**抜粋本文:**
-----

今回は、2023年2月15日にプレイステーション版がようやく発売された『オキサイドルーム104』を初見プレイしてみました。他のプラットフォームでは昨年発売となっておりましたが、今回ようやくプレステ版が発売となり、前々からめちゃくちゃ気になっていたタイトルだったので非常に楽しみでした。
そんな『オキサイドルーム104』を初見プレイしてみた感想と、プレイ後の評価を独断と偏見でレビューしてみたいと思います。個人的には非常に楽しめたゲームではあったのですが、何が良かったのか、逆に何が物足りなかったのかなど詳しく解説できればと思います。
ネタバレを含みますので、未プレイの方は閲覧をご注意ください。
オキサイドルーム104のストーリー
まずは、オキサイドルーム104とはどんなストーリーなのかという点を簡単に触れておきます。
主人公は若い青年で『マット』という人物です。雨の中車を走らせていると、あるモーテルの前で停車します。モーテルからはオレンジ色のつなぎを来たスキンヘッドの男が誰かと話をしていました。
マットは目覚めるとバスタブの中で眠っていて、下半身が裸の状態でした。なぜ自分がここへ連れてこられたのか、誰に連れてこられたのか、どうやって連れてこられたのか、そしてここはどこなのか。何もわからないままあたりを見回すと古いラジカセと自分の服が置いてあります。
何とか部屋の外へ出ると見たことのない女性の姿。また、振り向くとおぞましい生き物が今にも自分に襲い掛かろうとしている。必死に逃げていくとそこは狭い倉庫のようです。倉庫の中には拳銃が1丁。そして『111』と書かれた鍵。何がどうなっているのかさっぱりわからず主人公はこのモーテルから逃げだす方法を探すため奔走します。
ゲームシステム
モーテルの部屋の鍵を探して次のヒントを集めていく
序盤で戦う武器としてマグナムリボルバーを入手しますが、それほど戦闘めいたものはありません。どうしても交わすことができない敵がいる場合にのみ倒すという印象が強いです。
基本的にはマップ上に散らばったアイテムを集めてモーテルの部屋を渡り歩き、次の部屋へ入るための鍵を探して脱出を目指していくというのがこのゲームの主幹部分になります。よって、個人的にはホラーというよりは探索ゲームの印象が強く残りました。
しかしながら、主人公が不死身というわけではありません。体力という概念はないのですが、『出血』と『毒』という状態が存在して、それぞれ必要なアイテムで対処しないと主人公が死亡してしまいます。
ストーリーの断片はところどころに落ちている書類で確認できる
ゲームを通して登場する人間は主人公とオレンジ色の服の男(医師)がメインです。女性も1名一部で登場しますが、特にゲームの物語や背景にかかわるセリフなどはなく、物語を進めていくうえでの情報は『書類アイテム』という形でマップ上に配置されています。
基本的に誰かが記したような手記や手紙のような形のものがほとんどで、内容から察するに主人公と同じようにこのモーテルに連れてこられた人がその手記を残したと推察します。

-----

**データ内容:**
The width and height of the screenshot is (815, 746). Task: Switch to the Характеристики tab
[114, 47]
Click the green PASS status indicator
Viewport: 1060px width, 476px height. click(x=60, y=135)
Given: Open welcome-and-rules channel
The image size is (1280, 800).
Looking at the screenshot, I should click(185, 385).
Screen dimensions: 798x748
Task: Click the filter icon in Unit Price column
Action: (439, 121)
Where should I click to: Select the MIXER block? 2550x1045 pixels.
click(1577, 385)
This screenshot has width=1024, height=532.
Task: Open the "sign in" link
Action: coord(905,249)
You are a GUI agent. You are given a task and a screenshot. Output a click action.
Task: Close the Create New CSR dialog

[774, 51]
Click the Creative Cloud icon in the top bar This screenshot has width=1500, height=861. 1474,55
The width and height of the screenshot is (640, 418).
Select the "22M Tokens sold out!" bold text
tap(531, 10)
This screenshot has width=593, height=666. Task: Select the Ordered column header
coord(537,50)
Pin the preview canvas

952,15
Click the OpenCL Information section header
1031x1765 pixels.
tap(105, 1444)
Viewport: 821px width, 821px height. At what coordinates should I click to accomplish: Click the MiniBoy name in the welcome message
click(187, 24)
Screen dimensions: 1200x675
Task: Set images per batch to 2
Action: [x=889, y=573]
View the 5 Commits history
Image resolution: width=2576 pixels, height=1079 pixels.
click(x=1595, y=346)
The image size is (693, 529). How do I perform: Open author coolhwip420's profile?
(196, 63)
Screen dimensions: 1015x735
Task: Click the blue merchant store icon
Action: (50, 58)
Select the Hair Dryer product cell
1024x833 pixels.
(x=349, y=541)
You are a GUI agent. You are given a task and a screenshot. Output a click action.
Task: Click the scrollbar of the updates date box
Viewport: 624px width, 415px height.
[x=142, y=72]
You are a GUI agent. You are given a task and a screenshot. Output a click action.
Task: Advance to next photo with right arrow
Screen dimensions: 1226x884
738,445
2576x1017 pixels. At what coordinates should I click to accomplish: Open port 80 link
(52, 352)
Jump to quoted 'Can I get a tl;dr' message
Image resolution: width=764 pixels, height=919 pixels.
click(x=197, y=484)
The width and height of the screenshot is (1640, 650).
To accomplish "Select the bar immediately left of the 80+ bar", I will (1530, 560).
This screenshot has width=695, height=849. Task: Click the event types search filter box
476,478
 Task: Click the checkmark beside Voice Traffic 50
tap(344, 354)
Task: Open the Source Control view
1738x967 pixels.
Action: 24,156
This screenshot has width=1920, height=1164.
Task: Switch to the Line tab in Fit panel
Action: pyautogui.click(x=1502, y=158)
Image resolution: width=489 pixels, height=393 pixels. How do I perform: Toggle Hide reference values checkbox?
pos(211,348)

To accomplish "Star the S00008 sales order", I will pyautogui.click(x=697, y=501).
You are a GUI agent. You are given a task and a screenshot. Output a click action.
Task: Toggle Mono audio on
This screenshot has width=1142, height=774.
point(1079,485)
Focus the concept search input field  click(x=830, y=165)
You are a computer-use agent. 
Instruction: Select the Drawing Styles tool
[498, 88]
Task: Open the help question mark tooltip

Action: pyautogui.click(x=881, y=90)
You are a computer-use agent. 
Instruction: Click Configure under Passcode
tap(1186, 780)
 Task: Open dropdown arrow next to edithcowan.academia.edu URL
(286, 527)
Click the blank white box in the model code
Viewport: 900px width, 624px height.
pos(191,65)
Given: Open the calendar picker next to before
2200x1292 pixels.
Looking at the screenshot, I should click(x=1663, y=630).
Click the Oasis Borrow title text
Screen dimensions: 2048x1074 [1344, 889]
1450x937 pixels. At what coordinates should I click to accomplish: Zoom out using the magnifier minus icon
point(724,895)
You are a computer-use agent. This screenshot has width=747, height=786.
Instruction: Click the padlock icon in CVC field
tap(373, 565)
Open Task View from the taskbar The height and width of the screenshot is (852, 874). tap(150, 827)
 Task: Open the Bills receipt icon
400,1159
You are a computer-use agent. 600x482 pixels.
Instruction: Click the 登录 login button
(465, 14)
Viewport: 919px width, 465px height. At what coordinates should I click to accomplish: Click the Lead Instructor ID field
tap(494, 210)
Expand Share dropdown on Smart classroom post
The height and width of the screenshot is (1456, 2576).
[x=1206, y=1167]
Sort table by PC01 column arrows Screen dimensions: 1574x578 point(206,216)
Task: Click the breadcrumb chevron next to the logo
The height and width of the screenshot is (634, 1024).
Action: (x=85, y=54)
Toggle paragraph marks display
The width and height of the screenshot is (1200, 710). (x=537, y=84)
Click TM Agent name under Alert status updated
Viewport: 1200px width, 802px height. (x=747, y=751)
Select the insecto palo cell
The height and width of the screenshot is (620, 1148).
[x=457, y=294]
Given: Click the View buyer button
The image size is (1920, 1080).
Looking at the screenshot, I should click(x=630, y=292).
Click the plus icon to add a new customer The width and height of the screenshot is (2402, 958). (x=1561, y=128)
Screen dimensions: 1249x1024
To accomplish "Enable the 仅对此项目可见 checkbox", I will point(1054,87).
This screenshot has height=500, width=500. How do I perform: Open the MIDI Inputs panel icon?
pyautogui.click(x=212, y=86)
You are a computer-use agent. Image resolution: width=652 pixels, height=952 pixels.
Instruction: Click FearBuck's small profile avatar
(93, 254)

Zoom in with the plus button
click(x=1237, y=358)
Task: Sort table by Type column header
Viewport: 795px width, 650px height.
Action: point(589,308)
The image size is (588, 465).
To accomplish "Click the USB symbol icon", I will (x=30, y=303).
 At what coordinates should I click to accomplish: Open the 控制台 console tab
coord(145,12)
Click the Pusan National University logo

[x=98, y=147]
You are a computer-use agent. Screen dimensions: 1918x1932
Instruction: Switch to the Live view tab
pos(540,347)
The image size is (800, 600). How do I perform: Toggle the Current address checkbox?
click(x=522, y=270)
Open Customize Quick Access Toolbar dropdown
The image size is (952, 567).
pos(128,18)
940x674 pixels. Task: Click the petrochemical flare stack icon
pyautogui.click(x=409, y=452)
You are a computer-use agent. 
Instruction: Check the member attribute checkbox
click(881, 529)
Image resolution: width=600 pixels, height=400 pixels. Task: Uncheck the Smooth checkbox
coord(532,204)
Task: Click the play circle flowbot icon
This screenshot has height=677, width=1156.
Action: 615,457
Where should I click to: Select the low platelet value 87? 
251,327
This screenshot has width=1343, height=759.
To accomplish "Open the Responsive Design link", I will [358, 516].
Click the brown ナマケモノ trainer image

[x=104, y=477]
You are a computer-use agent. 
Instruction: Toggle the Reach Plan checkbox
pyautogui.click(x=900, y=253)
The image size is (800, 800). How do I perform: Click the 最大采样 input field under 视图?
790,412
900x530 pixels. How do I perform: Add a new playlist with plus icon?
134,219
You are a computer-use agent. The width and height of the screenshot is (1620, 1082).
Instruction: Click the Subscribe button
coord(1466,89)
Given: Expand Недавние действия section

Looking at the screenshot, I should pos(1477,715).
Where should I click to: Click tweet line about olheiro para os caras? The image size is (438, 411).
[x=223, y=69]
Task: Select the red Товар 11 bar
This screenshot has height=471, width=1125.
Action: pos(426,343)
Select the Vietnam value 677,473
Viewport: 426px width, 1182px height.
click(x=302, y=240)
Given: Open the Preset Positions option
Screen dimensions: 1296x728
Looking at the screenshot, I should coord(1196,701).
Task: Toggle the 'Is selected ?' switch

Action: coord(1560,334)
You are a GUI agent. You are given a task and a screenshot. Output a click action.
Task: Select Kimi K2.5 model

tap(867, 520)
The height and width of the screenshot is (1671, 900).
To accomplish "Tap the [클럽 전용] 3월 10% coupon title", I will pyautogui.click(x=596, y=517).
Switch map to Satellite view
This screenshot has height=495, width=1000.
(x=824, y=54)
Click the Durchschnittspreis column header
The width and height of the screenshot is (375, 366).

-----

**依頼 A:**
『オキサイドルーム104』のレビューのうち、「今回は、2023年2月15日」から始まり「ネタバレを含みますので、未プレイの方は閲覧をご注意ください。」までの部分を、「初見プレイ」を「実況プレイ」に置き換えて書き直してください。
**依頼 B:**
データの行のうち、「The width and height of the screenshot is (1640, 650).」を含む行から始まり「pos(211,348)」を含む行までを、空行を除いて1行につき1つの文字列とするJSONリストとして示してください。

**解答 A:**
今回は、2023年2月15日にプレイステーション版がようやく発売された『オキサイドルーム104』を実況プレイしてみました。他のプラットフォームでは昨年発売となっておりましたが、今回ようやくプレステ版が発売となり、前々からめちゃくちゃ気になっていたタイトルだったので非常に楽しみでした。
そんな『オキサイドルーム104』を実況プレイしてみた感想と、プレイ後の評価を独断と偏見でレビューしてみたいと思います。個人的には非常に楽しめたゲームではあったのですが、何が良かったのか、逆に何が物足りなかったのかなど詳しく解説できればと思います。
ネタバレを含みますので、未プレイの方は閲覧をご注意ください。

**解答 B:**
[
  "The width and height of the screenshot is (1640, 650).",
  "To accomplish \"Select the bar immediately left of the 80+ bar\", I will (1530, 560).",
  "This screenshot has width=695, height=849. Task: Click the event types search filter box",
  "476,478",
  " Task: Click the checkmark beside Voice Traffic 50",
  "tap(344, 354)",
  "Task: Open the Source Control view",
  "1738x967 pixels.",
  "Action: 24,156",
  "This screenshot has width=1920, height=1164.",
  "Task: Switch to the Line tab in Fit panel",
  "Action: pyautogui.click(x=1502, y=158)",
  "Image resolution: width=489 pixels, height=393 pixels. How do I perform: Toggle Hide reference values checkbox?",
  "pos(211,348)"
]